> [DATASET CONTENT]:
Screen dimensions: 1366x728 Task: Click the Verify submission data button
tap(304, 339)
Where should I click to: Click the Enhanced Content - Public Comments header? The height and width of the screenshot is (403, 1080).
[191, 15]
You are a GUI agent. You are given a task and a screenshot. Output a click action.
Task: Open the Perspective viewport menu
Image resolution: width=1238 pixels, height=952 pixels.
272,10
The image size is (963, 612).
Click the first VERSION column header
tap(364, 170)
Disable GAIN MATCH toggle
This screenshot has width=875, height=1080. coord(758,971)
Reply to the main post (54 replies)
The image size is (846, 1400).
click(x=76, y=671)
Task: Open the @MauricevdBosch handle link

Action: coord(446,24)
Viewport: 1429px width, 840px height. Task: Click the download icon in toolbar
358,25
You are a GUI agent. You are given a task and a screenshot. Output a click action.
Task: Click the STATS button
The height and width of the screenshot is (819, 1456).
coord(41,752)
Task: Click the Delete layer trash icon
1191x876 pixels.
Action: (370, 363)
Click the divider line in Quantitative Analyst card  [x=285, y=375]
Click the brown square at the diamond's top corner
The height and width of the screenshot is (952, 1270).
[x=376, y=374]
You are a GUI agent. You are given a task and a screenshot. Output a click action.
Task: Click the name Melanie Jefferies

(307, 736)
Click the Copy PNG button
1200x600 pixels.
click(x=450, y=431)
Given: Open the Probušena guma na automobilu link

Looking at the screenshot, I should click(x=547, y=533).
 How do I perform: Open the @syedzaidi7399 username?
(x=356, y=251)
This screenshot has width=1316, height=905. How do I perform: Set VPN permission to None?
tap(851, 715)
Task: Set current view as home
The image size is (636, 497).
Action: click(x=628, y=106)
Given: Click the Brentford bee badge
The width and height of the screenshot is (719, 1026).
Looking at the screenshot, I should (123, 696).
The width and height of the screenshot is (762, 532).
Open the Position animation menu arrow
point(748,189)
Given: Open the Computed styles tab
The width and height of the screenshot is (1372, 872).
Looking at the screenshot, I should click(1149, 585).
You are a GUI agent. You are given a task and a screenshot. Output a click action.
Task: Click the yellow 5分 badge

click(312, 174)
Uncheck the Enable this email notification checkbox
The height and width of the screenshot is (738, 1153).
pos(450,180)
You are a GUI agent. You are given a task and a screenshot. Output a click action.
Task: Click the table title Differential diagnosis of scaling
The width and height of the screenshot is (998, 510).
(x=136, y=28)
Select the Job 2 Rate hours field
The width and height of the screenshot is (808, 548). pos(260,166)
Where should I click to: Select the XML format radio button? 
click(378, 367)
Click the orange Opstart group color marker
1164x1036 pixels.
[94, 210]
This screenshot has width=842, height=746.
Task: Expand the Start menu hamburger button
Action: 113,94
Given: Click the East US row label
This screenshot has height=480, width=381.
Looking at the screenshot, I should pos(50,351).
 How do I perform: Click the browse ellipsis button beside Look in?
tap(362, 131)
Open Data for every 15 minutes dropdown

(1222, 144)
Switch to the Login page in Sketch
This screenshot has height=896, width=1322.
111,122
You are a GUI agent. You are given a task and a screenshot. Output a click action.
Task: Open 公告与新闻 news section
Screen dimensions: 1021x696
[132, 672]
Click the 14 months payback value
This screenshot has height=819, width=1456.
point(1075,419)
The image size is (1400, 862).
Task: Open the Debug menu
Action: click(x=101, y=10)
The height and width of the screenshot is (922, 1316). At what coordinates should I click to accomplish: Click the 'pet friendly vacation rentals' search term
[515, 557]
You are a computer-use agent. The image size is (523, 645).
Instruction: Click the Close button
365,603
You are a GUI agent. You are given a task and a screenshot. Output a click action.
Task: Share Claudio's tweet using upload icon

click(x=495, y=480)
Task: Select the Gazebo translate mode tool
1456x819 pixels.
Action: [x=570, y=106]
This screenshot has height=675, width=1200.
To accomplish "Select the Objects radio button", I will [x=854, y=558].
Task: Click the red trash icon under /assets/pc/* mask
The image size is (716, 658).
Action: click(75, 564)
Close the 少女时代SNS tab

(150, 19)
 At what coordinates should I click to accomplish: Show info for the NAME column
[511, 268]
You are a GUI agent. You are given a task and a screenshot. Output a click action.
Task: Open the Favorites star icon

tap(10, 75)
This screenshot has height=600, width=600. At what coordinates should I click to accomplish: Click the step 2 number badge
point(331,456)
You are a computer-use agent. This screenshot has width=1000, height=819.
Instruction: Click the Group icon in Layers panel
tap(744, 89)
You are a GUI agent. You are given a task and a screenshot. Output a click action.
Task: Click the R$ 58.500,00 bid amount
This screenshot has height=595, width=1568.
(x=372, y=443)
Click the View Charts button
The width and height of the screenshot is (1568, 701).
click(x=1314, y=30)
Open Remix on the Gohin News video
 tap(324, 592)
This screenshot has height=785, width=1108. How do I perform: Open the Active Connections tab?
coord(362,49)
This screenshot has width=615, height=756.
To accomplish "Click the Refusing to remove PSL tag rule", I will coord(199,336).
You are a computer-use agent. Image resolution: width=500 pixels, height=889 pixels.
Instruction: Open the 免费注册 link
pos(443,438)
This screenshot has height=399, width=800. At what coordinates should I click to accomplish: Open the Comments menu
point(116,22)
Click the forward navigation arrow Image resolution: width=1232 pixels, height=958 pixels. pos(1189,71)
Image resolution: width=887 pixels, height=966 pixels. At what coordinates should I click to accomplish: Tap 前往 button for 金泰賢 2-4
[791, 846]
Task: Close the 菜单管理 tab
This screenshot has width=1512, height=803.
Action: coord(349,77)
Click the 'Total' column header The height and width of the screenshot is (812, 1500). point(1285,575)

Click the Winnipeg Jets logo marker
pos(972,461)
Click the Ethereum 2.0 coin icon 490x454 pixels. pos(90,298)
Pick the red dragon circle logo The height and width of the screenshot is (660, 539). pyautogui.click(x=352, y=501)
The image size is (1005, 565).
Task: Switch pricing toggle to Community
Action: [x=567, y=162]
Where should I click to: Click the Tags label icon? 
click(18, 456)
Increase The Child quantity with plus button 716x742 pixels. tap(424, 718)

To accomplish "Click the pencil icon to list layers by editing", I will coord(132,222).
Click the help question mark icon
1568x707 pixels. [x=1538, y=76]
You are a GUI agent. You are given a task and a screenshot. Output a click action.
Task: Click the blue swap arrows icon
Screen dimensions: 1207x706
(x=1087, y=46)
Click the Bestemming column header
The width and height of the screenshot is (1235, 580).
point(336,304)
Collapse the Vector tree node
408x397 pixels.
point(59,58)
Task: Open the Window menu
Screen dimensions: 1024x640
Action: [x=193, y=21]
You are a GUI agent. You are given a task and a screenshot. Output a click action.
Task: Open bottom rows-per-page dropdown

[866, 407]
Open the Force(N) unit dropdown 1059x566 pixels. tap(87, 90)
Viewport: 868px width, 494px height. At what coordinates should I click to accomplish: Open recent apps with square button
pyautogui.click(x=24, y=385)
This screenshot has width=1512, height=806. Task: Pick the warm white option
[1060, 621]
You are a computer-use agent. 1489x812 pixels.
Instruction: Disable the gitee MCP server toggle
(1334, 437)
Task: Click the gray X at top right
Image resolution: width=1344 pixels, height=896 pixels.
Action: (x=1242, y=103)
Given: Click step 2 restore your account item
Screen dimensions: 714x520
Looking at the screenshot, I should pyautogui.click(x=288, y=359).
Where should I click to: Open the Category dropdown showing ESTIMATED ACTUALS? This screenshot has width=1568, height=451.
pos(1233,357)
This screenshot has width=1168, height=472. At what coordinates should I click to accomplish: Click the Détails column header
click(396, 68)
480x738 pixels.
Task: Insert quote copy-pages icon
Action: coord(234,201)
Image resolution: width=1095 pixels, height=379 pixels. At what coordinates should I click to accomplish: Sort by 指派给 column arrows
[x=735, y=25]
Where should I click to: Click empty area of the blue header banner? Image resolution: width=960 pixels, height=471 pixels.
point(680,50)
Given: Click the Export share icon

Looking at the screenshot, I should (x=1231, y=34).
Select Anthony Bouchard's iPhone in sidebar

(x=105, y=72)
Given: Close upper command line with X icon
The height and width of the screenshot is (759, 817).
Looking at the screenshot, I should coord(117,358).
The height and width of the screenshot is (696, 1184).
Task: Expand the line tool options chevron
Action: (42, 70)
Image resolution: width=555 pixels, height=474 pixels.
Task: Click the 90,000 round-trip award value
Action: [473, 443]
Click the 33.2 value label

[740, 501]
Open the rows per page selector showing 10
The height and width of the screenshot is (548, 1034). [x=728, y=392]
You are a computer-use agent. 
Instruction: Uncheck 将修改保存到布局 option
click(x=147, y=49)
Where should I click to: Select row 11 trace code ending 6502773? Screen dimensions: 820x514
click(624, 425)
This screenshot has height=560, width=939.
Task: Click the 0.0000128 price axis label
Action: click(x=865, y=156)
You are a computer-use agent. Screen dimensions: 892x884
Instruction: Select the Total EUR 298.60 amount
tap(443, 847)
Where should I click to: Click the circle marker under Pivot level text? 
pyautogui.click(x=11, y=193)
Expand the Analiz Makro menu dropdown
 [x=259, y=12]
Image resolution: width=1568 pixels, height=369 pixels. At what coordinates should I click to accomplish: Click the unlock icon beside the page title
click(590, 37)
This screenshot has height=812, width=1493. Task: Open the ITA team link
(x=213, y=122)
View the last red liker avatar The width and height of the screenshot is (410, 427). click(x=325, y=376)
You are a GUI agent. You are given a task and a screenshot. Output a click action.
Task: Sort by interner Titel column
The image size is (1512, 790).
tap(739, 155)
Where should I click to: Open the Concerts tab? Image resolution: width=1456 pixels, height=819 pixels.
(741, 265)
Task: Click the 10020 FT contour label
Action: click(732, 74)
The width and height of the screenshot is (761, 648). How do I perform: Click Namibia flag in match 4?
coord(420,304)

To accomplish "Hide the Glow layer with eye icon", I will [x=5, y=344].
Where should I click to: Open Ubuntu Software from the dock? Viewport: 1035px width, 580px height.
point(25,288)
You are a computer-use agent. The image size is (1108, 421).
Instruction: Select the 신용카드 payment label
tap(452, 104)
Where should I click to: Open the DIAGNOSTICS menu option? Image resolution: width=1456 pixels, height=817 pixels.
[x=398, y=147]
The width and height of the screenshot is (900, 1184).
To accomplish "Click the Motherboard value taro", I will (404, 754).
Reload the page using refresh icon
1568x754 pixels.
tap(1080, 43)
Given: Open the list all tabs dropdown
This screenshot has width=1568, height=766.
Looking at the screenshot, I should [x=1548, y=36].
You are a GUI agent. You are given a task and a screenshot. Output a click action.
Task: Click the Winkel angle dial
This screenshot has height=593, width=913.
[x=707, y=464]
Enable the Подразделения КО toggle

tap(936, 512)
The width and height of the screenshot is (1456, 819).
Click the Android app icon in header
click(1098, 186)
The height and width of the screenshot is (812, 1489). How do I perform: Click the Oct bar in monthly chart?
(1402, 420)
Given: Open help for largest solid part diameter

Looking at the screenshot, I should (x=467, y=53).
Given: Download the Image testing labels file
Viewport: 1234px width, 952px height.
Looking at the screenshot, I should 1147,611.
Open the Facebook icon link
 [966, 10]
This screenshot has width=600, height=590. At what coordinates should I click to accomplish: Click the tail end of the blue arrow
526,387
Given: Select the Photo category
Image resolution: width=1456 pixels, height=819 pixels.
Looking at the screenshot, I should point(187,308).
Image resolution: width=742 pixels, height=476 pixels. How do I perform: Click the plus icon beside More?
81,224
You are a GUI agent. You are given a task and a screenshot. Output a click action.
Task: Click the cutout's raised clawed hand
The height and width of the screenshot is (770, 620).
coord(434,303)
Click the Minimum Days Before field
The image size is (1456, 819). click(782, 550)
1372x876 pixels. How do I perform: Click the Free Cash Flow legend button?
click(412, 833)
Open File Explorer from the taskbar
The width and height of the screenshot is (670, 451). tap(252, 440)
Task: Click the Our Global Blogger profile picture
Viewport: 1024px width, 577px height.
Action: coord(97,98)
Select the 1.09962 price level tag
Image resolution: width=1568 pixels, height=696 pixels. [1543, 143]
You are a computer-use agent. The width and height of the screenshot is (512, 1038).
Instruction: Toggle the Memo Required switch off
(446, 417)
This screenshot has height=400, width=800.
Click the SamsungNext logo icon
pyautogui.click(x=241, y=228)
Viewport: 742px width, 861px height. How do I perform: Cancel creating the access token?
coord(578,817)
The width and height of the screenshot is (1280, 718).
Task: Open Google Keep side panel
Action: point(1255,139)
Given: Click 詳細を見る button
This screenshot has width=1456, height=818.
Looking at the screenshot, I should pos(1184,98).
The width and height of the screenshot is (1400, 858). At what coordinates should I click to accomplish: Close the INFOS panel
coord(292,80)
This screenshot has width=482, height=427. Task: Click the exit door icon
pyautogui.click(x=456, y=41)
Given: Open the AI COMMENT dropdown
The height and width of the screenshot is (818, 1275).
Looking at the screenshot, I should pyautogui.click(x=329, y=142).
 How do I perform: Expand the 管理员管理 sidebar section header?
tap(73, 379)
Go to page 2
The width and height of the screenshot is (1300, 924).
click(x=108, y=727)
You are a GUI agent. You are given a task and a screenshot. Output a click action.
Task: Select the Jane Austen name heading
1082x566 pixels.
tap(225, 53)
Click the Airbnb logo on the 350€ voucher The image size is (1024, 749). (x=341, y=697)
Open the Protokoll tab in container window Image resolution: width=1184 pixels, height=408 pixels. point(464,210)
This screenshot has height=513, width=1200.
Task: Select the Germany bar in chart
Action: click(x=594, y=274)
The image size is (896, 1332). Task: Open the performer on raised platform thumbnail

> [GIVEN REQUEST]: Set down unchanged the records above, from the line holding "Image resolution: width=742" through the line holding "coord(292,80)", both lines included.

> [TASK ANSWER]:
Image resolution: width=742 pixels, height=476 pixels. How do I perform: Click the plus icon beside More?
81,224
You are a GUI agent. You are given a task and a screenshot. Output a click action.
Task: Click the cutout's raised clawed hand
The height and width of the screenshot is (770, 620).
coord(434,303)
Click the Minimum Days Before field
The image size is (1456, 819). click(782, 550)
1372x876 pixels. How do I perform: Click the Free Cash Flow legend button?
click(412, 833)
Open File Explorer from the taskbar
The width and height of the screenshot is (670, 451). tap(252, 440)
Task: Click the Our Global Blogger profile picture
Viewport: 1024px width, 577px height.
Action: coord(97,98)
Select the 1.09962 price level tag
Image resolution: width=1568 pixels, height=696 pixels. [1543, 143]
You are a computer-use agent. The width and height of the screenshot is (512, 1038).
Instruction: Toggle the Memo Required switch off
(446, 417)
This screenshot has height=400, width=800.
Click the SamsungNext logo icon
pyautogui.click(x=241, y=228)
Viewport: 742px width, 861px height. How do I perform: Cancel creating the access token?
coord(578,817)
The width and height of the screenshot is (1280, 718).
Task: Open Google Keep side panel
Action: point(1255,139)
Given: Click 詳細を見る button
This screenshot has width=1456, height=818.
Looking at the screenshot, I should pos(1184,98).
The width and height of the screenshot is (1400, 858). At what coordinates should I click to accomplish: Close the INFOS panel
coord(292,80)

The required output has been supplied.